[Excerpted text]
════════
We now consider a very simple model of the collision integral,

$\coll=-\,{f-f^0\over\tau}=-{\delf\over\tau}\ .$

This model is known as the relaxation time approximation. Here, $$f^0=f^0(\Br,\Bp,t)$$ is a distribution function which describes a local equilibrium at each position $$\Br$$ and time $$t$$. The quantity $$\tau$$ is the relaxation time, which can in principle be momentum-dependent, but which we shall first consider to be constant. In the absence of streaming terms, we have

${\pz \,\delf\over\pz t}=-{\delf\over\tau} \qquad\Longrightarrow\qquad \delf(\Br,\Bp,t)=\delf(\Br,\Bp,0)\,e^{-t/\tau}\ .$

The distribution $$f$$ then relaxes to the equilibrium distribution $$f^0$$ on a time scale $$\tau$$. We note that this approximation is obviously flawed in that all quantities – even the collisional invariants – relax to their equilibrium values on the scale $$\tau$$. In the Appendix, we consider a model for the collision integral in which the collisional invariants are all preserved, but everything else relaxes to local equilibrium at a single rate.
════════
[Data rows]
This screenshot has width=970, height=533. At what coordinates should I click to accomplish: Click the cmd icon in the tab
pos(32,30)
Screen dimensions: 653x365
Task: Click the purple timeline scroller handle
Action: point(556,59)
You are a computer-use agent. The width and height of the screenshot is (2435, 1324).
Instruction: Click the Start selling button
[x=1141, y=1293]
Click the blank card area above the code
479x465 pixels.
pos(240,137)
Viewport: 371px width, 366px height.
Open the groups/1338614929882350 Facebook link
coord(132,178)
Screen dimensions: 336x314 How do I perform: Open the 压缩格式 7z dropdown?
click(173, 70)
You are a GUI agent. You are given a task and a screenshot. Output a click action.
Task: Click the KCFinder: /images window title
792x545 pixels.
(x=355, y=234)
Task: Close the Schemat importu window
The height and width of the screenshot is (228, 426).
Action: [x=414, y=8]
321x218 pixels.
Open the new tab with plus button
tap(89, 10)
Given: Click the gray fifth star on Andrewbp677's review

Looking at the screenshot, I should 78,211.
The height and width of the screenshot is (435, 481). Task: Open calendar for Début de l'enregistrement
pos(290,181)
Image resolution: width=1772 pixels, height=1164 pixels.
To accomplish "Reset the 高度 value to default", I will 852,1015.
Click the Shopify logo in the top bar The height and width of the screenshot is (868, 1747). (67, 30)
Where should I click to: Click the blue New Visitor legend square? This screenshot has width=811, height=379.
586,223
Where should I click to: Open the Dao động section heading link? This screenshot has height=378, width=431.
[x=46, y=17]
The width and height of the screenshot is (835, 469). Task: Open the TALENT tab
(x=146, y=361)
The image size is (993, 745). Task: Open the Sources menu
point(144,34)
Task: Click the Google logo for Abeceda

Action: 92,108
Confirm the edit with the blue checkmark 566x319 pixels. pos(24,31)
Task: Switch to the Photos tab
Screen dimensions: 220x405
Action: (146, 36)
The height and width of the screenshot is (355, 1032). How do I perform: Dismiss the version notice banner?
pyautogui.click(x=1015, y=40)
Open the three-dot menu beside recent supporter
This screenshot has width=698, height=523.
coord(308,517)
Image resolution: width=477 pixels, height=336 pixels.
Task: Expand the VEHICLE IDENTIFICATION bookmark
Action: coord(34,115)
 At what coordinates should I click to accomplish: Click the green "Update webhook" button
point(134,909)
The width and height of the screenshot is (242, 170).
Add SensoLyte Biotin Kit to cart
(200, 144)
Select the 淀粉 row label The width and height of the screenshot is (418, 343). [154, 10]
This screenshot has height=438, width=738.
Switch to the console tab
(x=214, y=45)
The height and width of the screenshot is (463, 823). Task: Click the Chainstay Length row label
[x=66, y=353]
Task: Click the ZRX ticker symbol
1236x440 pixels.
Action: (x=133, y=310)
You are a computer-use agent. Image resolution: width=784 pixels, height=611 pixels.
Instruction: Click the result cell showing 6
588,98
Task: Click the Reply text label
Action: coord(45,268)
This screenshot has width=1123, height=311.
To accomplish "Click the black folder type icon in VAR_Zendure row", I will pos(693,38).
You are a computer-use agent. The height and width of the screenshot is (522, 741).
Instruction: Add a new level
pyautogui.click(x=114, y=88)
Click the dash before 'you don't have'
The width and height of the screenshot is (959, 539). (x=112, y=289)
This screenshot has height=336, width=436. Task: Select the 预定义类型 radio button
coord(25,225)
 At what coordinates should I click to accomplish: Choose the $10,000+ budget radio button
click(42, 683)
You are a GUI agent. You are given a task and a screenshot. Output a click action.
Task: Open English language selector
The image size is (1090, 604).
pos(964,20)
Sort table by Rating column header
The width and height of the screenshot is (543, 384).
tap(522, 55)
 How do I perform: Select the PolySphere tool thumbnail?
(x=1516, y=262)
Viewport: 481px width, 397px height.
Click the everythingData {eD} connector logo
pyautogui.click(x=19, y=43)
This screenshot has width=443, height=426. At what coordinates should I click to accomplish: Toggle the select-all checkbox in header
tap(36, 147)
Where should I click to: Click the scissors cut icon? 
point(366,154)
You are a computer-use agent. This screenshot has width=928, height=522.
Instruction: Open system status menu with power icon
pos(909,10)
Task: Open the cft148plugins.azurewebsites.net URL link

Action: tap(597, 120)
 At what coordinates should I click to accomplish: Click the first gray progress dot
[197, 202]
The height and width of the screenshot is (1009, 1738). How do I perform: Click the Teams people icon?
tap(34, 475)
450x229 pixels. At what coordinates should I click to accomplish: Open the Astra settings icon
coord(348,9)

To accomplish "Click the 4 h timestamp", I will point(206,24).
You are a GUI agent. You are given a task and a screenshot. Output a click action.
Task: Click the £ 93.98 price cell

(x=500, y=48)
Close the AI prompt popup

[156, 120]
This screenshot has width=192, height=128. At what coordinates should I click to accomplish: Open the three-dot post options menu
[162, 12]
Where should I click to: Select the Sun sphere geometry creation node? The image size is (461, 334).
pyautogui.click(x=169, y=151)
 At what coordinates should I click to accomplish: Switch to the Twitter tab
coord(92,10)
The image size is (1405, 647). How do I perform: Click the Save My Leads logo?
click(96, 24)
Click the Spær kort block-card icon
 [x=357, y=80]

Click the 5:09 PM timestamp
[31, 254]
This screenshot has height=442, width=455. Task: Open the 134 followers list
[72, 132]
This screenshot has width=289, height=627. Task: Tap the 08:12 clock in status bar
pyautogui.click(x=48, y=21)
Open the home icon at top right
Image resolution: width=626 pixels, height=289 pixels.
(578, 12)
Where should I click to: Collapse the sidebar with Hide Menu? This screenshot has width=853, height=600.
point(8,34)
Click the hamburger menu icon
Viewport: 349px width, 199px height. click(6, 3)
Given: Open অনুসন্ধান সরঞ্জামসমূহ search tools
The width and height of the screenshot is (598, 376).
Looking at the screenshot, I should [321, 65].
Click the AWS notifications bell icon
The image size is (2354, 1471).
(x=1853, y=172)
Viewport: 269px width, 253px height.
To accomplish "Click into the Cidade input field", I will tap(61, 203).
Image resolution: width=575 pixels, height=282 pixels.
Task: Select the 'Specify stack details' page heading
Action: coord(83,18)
════════
[Your goal]
Answer these from the text on the relaxation time approximation, one a line:
1. What name is given to the very simple model of the collision integral?
2. On what can the relaxation time in principle depend?
3. What does the model of the collision integral considered in the Appendix preserve?

[Answer to the task]
1. The relaxation time approximation.
2. Momentum.
3. All the collisional invariants.